Gravity dual and CERN LHC study of single-sector supersymmetry breaking

Abstract

We propose a gravitational dual of ``single-sector'' models of supersymmetry breaking which contain no messenger sector and naturally explain the scale of supersymmetry breaking and the fermion mass hierarchy. In five dimensions these models can be given a simple interpretation. Inspired by flux-background solutions of type IIB supergravity, a metric background that deviates from ${\mathrm{AdS}}_{5}$ in the IR breaks supersymmetry, while the fermion mass hierarchy results from the wave function overlap of bulk fermions with a UV-confined Higgs field. The first and second generation squarks and sleptons, which are localized near the IR brane, directly feel the supersymmetry breaking and obtain masses of order 10 TeV. These are interpreted as composite states of the dual 4D theory. The gauginos and third generation squarks and sleptons are elementary states that obtain soft masses of order 1 TeV at the loop level via direct gauge mediation.
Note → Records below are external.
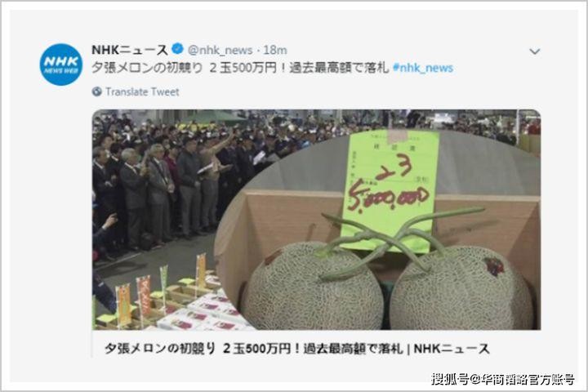
Task: Click the left Yubari melon in photo
Action: [x=312, y=286]
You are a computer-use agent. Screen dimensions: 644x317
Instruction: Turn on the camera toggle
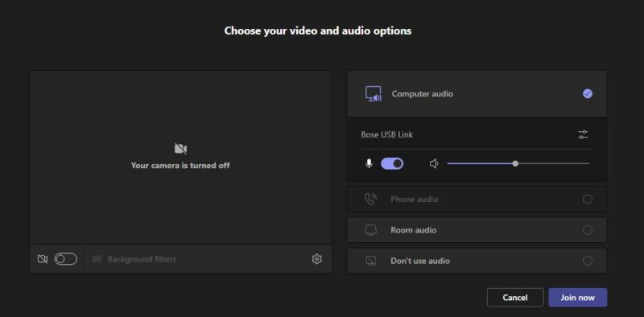pyautogui.click(x=66, y=259)
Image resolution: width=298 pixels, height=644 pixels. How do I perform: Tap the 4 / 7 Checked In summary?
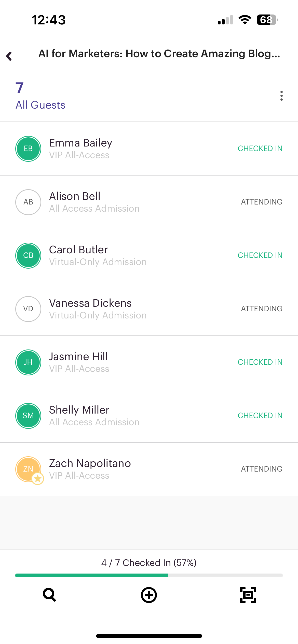click(x=149, y=563)
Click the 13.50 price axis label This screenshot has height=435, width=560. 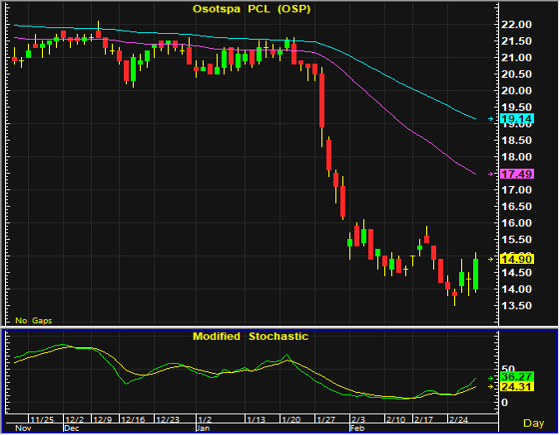point(516,306)
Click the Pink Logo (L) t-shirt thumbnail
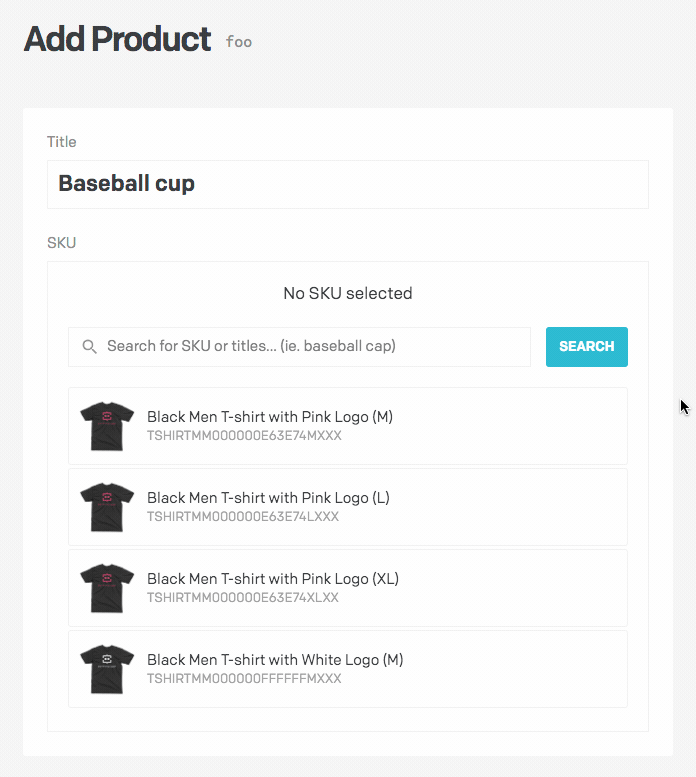 pyautogui.click(x=107, y=507)
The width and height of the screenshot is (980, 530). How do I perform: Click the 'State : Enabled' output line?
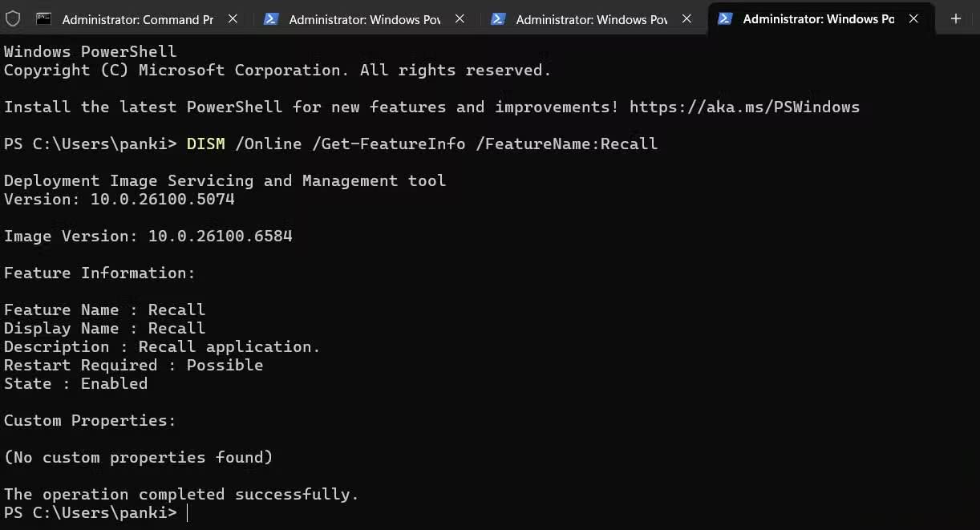click(x=75, y=383)
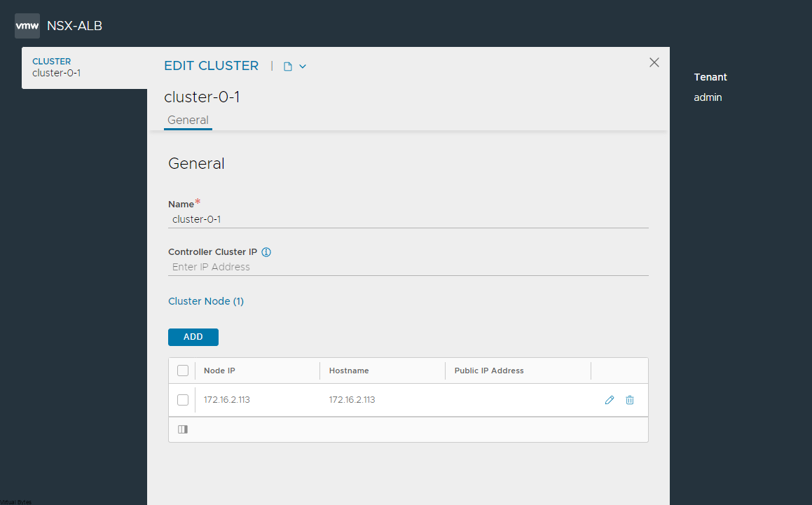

This particle spectrum leads to distinctive signatures at the LHC, similar to the usual gauge mediation with a neutralino NLSP that decays promptly to a gravitino LSP, but with lower event rates. Nevertheless we show that with $1--10\text{ }\text{ }{\mathrm{fb}}^{\ensuremath{-}1}$ of LHC data ``single-sector'' models can easily be detected above background and distinguished from conventional gravity and gauge mediation.